Source records =
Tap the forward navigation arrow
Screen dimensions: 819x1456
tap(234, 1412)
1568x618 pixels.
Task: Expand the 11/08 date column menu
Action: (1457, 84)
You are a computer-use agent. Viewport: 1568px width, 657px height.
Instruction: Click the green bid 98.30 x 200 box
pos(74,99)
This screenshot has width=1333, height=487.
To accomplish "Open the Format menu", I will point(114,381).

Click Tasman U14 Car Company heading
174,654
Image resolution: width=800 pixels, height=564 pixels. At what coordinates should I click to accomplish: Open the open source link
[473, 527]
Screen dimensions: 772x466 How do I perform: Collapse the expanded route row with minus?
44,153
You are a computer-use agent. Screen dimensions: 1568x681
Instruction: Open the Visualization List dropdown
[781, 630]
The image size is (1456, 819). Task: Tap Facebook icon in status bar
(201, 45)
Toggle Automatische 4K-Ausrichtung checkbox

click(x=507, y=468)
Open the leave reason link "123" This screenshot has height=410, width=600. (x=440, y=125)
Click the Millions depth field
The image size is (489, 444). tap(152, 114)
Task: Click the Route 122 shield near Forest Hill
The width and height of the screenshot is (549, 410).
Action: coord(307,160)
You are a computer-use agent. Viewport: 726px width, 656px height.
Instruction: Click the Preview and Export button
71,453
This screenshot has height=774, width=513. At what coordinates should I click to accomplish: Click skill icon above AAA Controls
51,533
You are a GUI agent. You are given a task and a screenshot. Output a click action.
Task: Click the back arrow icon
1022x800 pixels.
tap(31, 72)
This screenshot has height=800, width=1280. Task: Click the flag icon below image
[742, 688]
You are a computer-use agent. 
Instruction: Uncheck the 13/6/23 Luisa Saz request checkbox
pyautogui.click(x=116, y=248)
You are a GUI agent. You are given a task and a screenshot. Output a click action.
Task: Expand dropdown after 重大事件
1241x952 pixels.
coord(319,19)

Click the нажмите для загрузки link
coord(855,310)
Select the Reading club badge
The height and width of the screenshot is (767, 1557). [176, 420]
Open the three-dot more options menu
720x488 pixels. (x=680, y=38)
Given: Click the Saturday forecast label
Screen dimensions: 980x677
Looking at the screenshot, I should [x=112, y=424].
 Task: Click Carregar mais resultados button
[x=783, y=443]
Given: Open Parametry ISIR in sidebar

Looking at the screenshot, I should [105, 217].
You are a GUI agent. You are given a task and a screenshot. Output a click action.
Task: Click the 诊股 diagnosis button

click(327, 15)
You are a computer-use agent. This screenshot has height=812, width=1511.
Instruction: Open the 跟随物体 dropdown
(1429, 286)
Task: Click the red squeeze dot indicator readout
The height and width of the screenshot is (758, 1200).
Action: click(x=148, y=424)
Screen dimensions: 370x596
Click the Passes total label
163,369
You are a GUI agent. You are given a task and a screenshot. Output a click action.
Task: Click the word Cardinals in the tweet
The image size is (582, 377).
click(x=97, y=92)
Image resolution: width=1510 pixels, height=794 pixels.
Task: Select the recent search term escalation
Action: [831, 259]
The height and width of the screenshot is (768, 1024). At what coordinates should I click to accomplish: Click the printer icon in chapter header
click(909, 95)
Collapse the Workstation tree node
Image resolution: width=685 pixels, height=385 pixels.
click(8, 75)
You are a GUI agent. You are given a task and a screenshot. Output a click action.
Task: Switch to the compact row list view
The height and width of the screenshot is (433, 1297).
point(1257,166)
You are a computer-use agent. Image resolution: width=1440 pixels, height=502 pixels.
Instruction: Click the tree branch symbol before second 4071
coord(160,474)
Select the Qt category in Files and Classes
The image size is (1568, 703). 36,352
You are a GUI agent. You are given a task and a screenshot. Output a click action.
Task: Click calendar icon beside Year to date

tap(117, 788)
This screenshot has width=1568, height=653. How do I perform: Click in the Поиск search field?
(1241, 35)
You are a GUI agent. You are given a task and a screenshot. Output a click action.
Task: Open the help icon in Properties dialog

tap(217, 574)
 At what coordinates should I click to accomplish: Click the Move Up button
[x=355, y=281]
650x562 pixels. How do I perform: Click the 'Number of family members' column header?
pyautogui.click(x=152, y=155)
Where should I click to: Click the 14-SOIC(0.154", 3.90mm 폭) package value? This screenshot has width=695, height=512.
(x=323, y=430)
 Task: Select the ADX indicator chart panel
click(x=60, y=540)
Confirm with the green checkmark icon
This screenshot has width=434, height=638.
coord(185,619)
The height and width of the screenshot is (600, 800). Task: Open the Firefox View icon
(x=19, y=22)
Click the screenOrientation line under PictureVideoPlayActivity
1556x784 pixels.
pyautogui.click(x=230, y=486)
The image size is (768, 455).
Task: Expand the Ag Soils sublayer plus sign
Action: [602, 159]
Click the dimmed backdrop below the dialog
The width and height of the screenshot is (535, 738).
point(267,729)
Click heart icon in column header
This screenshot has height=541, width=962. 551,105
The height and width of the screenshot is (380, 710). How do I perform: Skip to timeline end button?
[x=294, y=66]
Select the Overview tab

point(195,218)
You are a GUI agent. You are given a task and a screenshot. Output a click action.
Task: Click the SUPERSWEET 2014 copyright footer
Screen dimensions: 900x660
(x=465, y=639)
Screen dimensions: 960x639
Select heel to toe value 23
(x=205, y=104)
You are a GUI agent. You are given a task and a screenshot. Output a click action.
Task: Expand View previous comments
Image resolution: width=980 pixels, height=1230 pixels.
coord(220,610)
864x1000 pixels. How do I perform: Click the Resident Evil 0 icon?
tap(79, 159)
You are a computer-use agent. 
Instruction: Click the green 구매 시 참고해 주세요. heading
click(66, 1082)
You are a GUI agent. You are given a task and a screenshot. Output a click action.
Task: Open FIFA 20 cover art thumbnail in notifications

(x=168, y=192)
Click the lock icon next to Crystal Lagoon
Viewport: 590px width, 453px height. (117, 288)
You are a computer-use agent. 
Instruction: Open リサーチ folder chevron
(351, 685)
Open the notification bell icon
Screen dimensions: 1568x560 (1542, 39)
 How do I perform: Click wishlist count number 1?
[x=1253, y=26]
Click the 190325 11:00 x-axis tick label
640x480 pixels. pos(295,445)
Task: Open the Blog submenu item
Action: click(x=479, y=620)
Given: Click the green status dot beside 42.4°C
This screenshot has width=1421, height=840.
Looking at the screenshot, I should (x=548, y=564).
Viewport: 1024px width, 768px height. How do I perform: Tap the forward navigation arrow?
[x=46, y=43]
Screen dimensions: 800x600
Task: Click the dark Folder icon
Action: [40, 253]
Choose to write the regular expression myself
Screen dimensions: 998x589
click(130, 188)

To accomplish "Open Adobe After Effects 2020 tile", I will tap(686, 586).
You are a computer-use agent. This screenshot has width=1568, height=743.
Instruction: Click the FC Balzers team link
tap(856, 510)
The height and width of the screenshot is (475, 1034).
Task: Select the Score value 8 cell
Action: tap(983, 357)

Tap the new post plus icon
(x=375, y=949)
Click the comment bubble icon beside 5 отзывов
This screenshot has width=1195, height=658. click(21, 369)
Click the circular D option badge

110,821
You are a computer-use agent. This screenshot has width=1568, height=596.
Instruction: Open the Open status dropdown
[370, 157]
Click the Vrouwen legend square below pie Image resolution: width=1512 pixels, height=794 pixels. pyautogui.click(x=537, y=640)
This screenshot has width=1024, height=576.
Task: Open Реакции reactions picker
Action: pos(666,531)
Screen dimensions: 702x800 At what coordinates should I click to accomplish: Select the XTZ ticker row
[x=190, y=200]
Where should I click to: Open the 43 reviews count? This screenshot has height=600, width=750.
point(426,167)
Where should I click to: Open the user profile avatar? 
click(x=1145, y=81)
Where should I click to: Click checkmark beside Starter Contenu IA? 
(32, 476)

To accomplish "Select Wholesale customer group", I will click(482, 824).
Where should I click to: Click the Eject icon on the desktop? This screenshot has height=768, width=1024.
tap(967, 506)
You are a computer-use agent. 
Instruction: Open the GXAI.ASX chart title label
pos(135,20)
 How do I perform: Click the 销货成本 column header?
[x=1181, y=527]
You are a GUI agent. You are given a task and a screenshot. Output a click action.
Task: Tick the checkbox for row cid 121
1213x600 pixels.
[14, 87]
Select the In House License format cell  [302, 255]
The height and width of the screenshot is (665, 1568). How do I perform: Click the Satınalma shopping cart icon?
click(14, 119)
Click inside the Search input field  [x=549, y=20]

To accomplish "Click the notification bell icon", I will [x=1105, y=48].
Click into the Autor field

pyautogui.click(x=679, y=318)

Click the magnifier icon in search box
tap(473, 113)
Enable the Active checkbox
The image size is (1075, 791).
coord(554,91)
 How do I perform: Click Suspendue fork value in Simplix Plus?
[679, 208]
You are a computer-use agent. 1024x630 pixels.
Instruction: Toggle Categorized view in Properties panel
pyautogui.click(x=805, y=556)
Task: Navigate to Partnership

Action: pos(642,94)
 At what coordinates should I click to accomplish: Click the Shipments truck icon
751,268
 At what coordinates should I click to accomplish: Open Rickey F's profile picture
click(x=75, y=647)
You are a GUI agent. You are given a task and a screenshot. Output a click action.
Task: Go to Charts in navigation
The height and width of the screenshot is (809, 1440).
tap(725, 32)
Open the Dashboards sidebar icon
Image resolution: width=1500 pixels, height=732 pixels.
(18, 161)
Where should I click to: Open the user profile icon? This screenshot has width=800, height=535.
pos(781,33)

What the task requires = Every line of the listing above that contains "will" is to be copied.

Answer box =
To accomplish "Open the Format menu", I will point(114,381).
To accomplish "Open Adobe After Effects 2020 tile", I will tap(686, 586).
To accomplish "Select Wholesale customer group", I will click(482, 824).
To accomplish "Click the notification bell icon", I will [x=1105, y=48].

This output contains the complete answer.